The prices for mummy portraits have not been found, but it is reasonable to assume that the cost of the materials was greater than the cost of the labor. This is because, in ancient times, painters were valued more for their skill as craftsmen than as artists.

In this respect, the conditions within the “Tomb of Aline” are quite fascinating. It held the mummies of Aline, her husband, two of their children, and one of her other child’s husbands.

This individual, in opposition to his wife and children, did not have a portrait of themselves but rather possessed a gilt three-dimensional mask instead. Perhaps those who could afford it opted for plaster covers rather than other kinds.

It would appear from language, archaeological, and genetic research that the people depicted were ancient Egyptians who had adopted aspects of the more common Greco-Roman culture. The majority of those depicted are of Greek origin, and the names of some of those depicted are known thanks to inscriptions.

Roman fashion has a constant and ubiquitous impact on both clothing and hairstyles. Women, children, and even animals are depicted wearing expensive jewelry and exquisite clothing, whereas men are shown wearing specialty attire that is often quite elaborate.

Greek inscriptions of names are reasonably common; occasionally, they also include the individuals’ occupations. It is unclear whether such inscriptions always represent reality or whether they may state ideal conditions or aspirations rather than true conditions. It is possible that such inscriptions could state either of these things.

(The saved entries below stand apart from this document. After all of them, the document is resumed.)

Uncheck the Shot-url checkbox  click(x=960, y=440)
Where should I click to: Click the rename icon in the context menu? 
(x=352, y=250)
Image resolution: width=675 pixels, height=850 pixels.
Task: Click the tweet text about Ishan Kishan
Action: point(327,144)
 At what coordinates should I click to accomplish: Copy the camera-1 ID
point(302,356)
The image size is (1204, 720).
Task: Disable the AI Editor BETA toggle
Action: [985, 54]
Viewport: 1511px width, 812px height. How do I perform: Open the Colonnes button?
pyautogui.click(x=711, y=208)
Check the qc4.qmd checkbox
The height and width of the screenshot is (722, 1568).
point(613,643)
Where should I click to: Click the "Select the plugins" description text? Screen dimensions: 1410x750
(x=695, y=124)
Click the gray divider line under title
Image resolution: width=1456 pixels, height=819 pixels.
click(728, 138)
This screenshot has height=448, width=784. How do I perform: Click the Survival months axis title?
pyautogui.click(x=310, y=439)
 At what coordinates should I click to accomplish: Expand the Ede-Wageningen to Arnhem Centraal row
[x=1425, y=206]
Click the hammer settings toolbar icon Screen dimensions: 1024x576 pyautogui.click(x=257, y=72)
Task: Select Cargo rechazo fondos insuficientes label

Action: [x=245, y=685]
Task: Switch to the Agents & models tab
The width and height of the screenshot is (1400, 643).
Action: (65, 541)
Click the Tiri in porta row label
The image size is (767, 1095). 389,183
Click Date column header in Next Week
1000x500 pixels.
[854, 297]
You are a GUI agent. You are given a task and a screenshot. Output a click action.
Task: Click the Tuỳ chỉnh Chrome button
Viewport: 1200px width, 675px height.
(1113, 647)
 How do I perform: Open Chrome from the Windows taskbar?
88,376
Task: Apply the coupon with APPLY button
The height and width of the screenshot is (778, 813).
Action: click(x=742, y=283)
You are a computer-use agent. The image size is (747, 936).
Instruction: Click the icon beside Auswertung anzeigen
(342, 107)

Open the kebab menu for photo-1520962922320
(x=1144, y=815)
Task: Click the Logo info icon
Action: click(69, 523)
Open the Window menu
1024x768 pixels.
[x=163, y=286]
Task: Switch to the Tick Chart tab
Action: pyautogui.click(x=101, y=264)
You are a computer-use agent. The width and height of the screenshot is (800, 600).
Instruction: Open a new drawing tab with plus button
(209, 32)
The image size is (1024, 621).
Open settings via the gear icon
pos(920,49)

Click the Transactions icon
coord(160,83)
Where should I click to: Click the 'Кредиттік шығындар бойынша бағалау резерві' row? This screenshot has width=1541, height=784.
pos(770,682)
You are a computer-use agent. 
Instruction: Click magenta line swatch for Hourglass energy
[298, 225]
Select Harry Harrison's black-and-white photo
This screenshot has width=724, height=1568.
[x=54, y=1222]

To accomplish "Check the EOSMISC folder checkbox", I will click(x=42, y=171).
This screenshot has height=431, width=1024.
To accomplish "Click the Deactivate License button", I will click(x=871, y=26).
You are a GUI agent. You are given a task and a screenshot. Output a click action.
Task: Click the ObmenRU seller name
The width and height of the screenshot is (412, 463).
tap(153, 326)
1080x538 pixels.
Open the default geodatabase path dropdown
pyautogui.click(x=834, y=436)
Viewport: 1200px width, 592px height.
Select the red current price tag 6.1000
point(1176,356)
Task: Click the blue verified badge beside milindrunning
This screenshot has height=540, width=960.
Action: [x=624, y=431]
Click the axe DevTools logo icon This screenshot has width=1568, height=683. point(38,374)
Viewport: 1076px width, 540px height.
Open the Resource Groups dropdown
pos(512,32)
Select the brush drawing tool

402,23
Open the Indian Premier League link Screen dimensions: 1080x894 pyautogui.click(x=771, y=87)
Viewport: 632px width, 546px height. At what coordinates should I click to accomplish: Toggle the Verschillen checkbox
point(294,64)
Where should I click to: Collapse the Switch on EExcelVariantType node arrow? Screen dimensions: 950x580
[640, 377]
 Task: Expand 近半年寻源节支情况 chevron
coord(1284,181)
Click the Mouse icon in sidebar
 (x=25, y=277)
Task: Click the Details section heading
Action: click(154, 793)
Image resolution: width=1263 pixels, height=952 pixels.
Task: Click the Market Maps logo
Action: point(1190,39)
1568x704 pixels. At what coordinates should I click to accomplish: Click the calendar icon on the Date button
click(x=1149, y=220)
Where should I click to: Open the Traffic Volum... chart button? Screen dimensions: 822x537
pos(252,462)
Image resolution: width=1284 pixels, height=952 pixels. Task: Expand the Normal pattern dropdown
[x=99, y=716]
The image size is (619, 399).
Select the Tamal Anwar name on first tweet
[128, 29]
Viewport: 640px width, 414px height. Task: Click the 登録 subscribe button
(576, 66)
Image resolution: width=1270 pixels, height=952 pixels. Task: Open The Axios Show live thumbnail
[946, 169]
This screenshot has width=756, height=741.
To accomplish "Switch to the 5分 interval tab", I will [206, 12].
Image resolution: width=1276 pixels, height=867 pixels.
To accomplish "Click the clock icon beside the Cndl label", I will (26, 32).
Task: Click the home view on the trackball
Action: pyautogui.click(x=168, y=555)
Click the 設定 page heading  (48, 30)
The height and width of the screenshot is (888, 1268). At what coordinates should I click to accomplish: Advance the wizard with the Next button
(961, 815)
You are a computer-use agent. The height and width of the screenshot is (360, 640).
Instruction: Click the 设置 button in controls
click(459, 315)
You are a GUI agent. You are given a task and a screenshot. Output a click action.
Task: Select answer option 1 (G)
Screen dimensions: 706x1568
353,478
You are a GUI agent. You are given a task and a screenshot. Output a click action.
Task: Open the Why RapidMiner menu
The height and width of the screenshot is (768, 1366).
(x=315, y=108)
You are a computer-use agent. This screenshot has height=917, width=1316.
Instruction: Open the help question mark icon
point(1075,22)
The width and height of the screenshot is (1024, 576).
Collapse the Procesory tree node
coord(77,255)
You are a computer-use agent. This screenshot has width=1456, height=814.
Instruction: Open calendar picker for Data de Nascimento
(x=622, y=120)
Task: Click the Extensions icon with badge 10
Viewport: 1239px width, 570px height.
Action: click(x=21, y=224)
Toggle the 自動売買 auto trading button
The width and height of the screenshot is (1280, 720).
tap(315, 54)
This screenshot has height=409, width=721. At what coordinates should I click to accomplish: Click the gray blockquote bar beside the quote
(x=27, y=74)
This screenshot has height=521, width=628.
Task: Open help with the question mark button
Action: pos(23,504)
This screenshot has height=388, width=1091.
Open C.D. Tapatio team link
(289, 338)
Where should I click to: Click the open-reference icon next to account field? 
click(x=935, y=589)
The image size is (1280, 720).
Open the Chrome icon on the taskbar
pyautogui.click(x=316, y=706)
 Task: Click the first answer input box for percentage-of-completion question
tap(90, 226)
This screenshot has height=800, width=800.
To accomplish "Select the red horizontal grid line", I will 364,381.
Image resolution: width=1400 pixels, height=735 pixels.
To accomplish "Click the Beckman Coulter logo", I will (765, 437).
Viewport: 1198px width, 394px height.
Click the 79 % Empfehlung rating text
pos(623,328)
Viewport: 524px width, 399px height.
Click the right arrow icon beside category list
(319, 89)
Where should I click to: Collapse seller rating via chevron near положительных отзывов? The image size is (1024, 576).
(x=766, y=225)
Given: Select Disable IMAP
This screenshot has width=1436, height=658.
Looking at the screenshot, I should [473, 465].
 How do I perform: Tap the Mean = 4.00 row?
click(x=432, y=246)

There is only one inscription that is known to indicate the correct profession of the deceased individual, which was a shipowner. In addition, the word grammatike (γραμματική) was found written on the mummy of a woman called Hermione.

It was believed for a long time that this indicated that she worked as a teacher (which is why Flinders Petrie gave the portrait to Girton College, Cambridge, the first residential college for women in Britain); however, it is now believed that the term indicates the level of education that she posses.

Some portraits of males show them wearing sword belts or even pommels, which leads historians to believe that they served in the Roman military.

Man with the sword belt, British Museum.

Fayum mummy portrait of a man, 1st century AD, Oriental Institute, Chicago.

Fayum portrait of a man, mid-2nd century, Myers Collection, Eton College.

Fayum portrait of a woman, 4th century, Museo archeologico nazionale, Florence.

Fayum portrait of a woman, 2nd century, Manchester Museum, University of Manchester.

Fayum mummy portrait of a man named Herakleides, 50–100 AD, Getty Villa.

Portrait of a woman named Isidora from Ankyronpolis, 100–110 AD, Getty Villa.

Fayum portrait of a woman from Hawara, 75–100 AD, Getty Villa.

(Photo credit: Wikimedia Commons / Wiki Art / Library of Congress).